PROBLEM REQUIREMENTS: Copy each of the following rows word for word, with no changes.

:: TASK INPUTS ::

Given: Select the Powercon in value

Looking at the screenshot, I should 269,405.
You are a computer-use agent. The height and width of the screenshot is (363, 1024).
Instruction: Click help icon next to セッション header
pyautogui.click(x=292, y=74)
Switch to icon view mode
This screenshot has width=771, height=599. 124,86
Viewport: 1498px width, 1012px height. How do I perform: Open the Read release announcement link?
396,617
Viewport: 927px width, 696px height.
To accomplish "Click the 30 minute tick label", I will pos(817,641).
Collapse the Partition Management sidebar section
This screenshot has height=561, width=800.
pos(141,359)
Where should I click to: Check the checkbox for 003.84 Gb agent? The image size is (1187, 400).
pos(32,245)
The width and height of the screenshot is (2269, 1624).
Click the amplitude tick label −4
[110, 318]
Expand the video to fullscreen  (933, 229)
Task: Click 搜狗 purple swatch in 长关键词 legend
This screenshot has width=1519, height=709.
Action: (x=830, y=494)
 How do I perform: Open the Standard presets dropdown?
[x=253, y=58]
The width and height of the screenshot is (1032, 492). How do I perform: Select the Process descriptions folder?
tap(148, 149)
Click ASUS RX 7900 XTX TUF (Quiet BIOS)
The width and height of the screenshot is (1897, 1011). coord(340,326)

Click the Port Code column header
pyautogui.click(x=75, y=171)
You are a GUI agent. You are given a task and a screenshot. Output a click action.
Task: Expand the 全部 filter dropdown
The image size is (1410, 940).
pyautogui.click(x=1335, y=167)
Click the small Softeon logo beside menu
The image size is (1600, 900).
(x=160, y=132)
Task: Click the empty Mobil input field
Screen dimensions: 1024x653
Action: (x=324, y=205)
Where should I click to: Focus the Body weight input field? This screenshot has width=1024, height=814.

:::

SOLUTION:
Given: Select the Powercon in value

Looking at the screenshot, I should 269,405.
You are a computer-use agent. The height and width of the screenshot is (363, 1024).
Instruction: Click help icon next to セッション header
pyautogui.click(x=292, y=74)
Switch to icon view mode
This screenshot has width=771, height=599. 124,86
Viewport: 1498px width, 1012px height. How do I perform: Open the Read release announcement link?
396,617
Viewport: 927px width, 696px height.
To accomplish "Click the 30 minute tick label", I will pos(817,641).
Collapse the Partition Management sidebar section
This screenshot has height=561, width=800.
pos(141,359)
Where should I click to: Check the checkbox for 003.84 Gb agent? The image size is (1187, 400).
pos(32,245)
The width and height of the screenshot is (2269, 1624).
Click the amplitude tick label −4
[110, 318]
Expand the video to fullscreen  (933, 229)
Task: Click 搜狗 purple swatch in 长关键词 legend
This screenshot has width=1519, height=709.
Action: (x=830, y=494)
 How do I perform: Open the Standard presets dropdown?
[x=253, y=58]
The width and height of the screenshot is (1032, 492). How do I perform: Select the Process descriptions folder?
tap(148, 149)
Click ASUS RX 7900 XTX TUF (Quiet BIOS)
The width and height of the screenshot is (1897, 1011). coord(340,326)

Click the Port Code column header
pyautogui.click(x=75, y=171)
You are a GUI agent. You are given a task and a screenshot. Output a click action.
Task: Expand the 全部 filter dropdown
The image size is (1410, 940).
pyautogui.click(x=1335, y=167)
Click the small Softeon logo beside menu
The image size is (1600, 900).
(x=160, y=132)
Task: Click the empty Mobil input field
Screen dimensions: 1024x653
Action: (x=324, y=205)
Where should I click to: Focus the Body weight input field? This screenshot has width=1024, height=814.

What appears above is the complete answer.